* [Fragmento del documento]:
--
Pero cuando quieres lo que fue tuyo, o lo que ya debería ser tuyo, entonces eso es fascismo.
La primera queja, la de los que nunca tuvieron, es más fácilmente manejable. Muchos en realidad sí «tienen» pero están bien en ese papel porque es moralmente muy gratificante. Están ahí por el estatus. En otros casos, en los casos reales, se les puede calmar con no demasiado (las rentas de la clientela política) y con triunfos simbólicos que envilecen a los de arriba o (pago en especie) posibilidades infinitas de avances sobre sí mismos: abortar lo que conciban, modificar su sexo, inventar nuevas formas de relación social…
(Esta política de la auto-revolución coincide con la economía de datos, de modo que las personas, como ratoncillos, nos pasamos el día produciendo datos/riqueza para otros sobre nosotros mismos y luego, cuando nos queremos resarcir o vengar, según temperamentos, hacemos la revolución sobre nuestros cuerpos o nuestras vidas).
Para quienes tuvieron algo alguna vez o, ni siquiera eso, para quienes se identificaron o soñaron con tenerlo, para quienes aceptaron la historia de superación y se presentaron a esa «carrera competitiva» por prosperar, contentarse ahora es muy difícil. El estatus no compensa. A esa gente no se la puede calmar con baratijas, con espejitos como a los indios.
Ellos miran atrás y serán considerados reaccionarios. Pueden aceptar el progreso, pero tienen algo pendiente en el pasado y sabemos que hay una prohibición bíblica de mirar hacia atrás.
La suya es la protesta más difícil porque puede adquirir tonalidades de ira. No es la ira del hambriento, por supuesto, pero tampoco es ya la burocrática «protesta» profesional e institucionalizada del (ejem) movimiento obrero español.
PAIPORTA Y LA EXCLASE MEDIA
La protesta de quienes tenían y ya no tienen a la enésima potencia, eso fue también Paiporta. Era una protesta por la gestión, pero también por los efectos de esa gestión. Aquí la rabia está explicada por el trauma, el drama humano, la indignación que producen la propaganda, la negligencia y, probablemente, el delito. El proceso de tener y dejar de tener se concentró en unos minutos: se multiplicó por mil y se agitó.
--
* [Material proporcionado]:
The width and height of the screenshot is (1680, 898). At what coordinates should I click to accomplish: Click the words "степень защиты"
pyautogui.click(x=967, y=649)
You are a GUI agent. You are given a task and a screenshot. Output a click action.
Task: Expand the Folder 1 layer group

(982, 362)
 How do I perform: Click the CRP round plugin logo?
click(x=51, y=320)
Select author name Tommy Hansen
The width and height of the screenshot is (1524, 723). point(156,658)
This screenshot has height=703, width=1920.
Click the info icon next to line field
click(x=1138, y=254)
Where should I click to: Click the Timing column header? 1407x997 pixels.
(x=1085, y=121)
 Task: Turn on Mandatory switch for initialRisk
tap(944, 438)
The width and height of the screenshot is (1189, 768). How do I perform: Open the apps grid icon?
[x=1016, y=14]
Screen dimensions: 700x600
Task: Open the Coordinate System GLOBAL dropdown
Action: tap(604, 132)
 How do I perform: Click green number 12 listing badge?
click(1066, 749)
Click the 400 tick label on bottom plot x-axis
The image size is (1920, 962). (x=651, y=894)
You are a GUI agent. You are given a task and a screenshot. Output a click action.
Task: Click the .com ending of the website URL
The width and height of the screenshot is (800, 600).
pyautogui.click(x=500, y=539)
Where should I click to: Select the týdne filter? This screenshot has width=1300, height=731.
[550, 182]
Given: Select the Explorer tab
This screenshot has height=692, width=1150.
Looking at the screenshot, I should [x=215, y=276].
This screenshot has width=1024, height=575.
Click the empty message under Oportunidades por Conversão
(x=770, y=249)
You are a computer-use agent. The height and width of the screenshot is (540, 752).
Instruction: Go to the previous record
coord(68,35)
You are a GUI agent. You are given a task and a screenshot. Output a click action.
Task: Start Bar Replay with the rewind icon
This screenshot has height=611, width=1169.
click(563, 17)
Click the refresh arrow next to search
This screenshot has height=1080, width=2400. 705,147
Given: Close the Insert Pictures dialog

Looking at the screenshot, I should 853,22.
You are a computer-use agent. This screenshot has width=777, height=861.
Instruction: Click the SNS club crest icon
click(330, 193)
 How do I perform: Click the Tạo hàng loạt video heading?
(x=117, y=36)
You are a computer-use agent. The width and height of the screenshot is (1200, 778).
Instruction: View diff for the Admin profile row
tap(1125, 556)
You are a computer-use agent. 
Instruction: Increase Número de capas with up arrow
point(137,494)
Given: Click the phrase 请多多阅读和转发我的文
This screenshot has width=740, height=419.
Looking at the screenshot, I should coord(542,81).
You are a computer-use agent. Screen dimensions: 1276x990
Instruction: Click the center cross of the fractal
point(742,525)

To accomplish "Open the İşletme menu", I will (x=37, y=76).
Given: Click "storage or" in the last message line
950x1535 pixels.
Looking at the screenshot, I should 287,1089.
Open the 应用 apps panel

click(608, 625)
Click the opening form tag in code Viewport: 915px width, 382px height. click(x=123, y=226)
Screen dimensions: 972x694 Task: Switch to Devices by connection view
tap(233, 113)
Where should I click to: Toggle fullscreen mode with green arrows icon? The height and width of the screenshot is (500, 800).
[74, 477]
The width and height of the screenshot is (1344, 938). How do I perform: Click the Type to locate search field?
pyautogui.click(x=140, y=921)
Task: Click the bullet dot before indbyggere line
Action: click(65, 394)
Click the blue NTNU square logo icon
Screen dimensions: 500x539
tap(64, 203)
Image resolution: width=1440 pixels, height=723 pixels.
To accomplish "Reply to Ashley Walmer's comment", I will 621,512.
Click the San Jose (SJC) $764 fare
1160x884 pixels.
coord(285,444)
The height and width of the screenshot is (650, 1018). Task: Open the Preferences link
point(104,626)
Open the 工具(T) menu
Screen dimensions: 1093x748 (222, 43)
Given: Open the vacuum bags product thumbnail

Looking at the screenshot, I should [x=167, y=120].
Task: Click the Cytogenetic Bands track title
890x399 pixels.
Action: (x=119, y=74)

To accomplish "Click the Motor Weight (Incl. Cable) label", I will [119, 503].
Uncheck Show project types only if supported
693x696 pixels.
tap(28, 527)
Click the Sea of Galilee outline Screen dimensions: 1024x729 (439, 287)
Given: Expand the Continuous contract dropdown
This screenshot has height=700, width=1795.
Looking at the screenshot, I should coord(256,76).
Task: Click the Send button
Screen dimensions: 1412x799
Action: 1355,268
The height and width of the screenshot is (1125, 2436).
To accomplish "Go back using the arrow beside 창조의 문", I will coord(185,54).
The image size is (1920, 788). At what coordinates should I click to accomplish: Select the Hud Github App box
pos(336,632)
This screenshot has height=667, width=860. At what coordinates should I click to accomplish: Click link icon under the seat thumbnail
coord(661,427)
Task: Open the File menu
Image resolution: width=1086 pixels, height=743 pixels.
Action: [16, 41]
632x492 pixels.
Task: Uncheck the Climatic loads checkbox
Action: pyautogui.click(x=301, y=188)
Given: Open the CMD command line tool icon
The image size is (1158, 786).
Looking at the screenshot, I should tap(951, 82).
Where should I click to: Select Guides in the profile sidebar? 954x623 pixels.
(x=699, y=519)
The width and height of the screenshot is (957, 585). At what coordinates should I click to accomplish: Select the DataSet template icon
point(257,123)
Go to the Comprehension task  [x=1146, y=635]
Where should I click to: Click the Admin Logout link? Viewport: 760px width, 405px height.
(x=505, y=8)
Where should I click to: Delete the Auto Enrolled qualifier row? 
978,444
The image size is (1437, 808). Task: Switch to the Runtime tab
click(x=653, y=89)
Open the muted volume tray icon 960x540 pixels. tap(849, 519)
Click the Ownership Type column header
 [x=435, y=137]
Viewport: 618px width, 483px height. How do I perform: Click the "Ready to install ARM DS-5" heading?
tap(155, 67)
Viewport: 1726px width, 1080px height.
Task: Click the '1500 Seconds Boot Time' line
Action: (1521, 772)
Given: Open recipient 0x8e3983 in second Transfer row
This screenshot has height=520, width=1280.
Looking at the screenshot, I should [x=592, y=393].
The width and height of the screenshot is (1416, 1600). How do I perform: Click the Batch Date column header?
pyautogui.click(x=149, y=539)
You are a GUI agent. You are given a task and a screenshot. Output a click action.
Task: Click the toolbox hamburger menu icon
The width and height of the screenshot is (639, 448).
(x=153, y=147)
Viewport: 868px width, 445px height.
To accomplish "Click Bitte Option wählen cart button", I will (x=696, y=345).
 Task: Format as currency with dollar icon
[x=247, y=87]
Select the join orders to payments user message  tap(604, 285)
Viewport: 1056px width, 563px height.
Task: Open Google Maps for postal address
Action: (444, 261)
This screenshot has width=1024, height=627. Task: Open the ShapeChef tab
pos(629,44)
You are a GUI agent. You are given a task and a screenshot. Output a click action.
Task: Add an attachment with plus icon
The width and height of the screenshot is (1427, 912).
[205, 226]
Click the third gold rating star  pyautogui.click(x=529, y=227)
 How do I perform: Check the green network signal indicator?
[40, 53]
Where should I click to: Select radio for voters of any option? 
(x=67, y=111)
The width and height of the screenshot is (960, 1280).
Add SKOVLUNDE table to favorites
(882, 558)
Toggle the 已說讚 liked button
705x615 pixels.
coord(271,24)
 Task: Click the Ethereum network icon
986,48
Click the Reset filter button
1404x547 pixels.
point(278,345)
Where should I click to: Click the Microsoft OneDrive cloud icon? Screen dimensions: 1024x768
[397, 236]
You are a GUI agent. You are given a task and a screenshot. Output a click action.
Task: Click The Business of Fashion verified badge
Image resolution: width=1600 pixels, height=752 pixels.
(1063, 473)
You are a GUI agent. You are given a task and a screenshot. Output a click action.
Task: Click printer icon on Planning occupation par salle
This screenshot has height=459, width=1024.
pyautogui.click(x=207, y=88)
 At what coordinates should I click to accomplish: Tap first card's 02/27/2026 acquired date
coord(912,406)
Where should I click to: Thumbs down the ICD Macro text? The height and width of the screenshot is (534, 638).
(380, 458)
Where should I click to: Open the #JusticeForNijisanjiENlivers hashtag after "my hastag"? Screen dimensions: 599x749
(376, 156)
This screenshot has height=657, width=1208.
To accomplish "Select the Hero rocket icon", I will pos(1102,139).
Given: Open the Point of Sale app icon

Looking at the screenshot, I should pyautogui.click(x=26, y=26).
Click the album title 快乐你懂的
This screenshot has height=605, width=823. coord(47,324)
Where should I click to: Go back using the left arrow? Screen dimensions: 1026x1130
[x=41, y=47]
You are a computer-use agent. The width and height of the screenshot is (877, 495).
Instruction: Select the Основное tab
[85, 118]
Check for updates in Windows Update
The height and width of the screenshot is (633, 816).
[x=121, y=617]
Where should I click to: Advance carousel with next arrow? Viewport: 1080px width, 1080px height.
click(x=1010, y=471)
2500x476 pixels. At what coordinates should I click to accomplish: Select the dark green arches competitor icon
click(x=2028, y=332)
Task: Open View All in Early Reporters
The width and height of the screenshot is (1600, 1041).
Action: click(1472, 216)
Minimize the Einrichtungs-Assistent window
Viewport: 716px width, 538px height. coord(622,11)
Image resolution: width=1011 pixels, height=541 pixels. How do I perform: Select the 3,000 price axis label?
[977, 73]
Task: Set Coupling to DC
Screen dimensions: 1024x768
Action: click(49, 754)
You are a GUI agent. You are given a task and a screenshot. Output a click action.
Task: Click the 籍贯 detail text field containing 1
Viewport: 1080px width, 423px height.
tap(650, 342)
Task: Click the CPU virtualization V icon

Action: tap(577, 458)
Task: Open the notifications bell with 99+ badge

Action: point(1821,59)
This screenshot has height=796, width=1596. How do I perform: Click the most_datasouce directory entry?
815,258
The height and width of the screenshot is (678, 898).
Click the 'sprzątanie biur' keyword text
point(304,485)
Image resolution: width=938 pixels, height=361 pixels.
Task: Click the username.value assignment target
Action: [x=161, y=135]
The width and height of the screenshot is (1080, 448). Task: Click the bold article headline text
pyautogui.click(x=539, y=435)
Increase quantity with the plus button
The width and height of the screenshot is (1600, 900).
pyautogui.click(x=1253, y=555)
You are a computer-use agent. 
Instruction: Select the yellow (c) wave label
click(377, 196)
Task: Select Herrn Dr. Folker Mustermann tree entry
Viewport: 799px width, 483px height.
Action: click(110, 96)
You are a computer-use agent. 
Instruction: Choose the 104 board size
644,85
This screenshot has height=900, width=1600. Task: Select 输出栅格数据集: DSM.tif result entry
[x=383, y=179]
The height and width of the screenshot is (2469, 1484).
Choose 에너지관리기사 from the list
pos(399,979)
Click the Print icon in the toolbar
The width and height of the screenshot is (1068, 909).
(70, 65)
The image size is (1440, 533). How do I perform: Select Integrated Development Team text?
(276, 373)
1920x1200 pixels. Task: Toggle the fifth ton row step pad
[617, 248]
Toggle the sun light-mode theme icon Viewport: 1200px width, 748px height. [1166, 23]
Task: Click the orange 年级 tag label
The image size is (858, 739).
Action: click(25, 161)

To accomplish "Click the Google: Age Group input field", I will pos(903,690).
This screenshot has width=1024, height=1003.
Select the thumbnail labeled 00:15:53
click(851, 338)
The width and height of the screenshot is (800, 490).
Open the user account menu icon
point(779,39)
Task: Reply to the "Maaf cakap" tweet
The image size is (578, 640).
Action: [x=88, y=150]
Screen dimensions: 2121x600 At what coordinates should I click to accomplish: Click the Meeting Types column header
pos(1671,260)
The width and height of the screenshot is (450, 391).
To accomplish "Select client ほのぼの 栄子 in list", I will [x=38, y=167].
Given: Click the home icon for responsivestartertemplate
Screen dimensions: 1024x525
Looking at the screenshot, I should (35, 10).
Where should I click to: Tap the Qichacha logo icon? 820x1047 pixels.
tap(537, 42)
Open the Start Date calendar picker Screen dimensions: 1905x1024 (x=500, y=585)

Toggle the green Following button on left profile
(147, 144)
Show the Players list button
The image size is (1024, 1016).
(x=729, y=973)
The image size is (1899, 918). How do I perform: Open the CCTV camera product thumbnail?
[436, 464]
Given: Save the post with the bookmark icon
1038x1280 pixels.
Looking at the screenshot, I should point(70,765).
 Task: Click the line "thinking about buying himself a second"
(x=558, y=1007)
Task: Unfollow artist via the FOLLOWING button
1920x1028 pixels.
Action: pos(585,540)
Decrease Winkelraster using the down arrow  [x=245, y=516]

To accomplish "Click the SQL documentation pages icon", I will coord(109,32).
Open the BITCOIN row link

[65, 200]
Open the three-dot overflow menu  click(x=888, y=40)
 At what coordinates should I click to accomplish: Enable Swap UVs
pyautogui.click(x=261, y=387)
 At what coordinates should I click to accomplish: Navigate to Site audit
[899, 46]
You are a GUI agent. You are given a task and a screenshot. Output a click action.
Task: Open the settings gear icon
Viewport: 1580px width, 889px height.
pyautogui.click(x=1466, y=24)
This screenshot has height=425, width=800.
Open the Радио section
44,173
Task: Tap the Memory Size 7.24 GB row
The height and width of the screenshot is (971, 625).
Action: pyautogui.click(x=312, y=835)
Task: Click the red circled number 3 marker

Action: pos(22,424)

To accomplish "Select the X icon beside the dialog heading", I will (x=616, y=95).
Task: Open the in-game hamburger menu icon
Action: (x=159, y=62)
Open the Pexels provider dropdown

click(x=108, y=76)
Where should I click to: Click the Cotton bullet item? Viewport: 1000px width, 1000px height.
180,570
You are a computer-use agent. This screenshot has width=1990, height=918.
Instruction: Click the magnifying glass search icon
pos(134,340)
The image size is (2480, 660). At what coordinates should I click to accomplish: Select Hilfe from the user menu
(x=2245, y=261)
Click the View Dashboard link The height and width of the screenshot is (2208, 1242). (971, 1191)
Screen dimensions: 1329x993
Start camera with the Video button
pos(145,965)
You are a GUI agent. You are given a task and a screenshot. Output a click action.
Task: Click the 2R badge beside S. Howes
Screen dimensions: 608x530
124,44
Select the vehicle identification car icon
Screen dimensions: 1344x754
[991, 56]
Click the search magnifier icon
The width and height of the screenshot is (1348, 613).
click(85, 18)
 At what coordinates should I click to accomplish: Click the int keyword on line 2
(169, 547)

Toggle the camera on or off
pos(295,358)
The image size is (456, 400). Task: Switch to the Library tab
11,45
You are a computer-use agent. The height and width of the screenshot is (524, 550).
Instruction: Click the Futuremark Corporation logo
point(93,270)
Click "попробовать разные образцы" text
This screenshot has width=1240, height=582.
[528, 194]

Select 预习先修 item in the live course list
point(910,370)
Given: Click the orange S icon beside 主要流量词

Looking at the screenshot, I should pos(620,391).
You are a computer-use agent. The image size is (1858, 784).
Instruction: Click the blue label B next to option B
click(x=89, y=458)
--
* [Requisitos del ejercicio]:
A. Devuelve del fragmento del documento el texto entre "Para quienes tuvieron" y "movimiento obrero español.", ambos incluidos.
B. Según el fragmento del documento, ¿en cuánto tiempo se concentró en Paiporta el proceso de tener y dejar de tener?
C. Explica en una a tres oraciones por qué, según el fragmento del documento, la protesta de quienes tuvieron algo alguna vez es la más difícil.

* [Respuestas por tarea]:
A.
Para quienes tuvieron algo alguna vez o, ni siquiera eso, para quienes se identificaron o soñaron con tenerlo, para quienes aceptaron la historia de superación y se presentaron a esa «carrera competitiva» por prosperar, contentarse ahora es muy difícil. El estatus no compensa. A esa gente no se la puede calmar con baratijas, con espejitos como a los indios.
Ellos miran atrás y serán considerados reaccionarios. Pueden aceptar el progreso, pero tienen algo pendiente en el pasado y sabemos que hay una prohibición bíblica de mirar hacia atrás.
La suya es la protesta más difícil porque puede adquirir tonalidades de ira. No es la ira del hambriento, por supuesto, pero tampoco es ya la burocrática «protesta» profesional e institucionalizada del (ejem) movimiento obrero español.

B. En unos minutos.

C. Es la más difícil porque puede adquirir tonalidades de ira. No es la ira del hambriento, pero tampoco es ya la protesta profesional e institucionalizada del movimiento obrero español.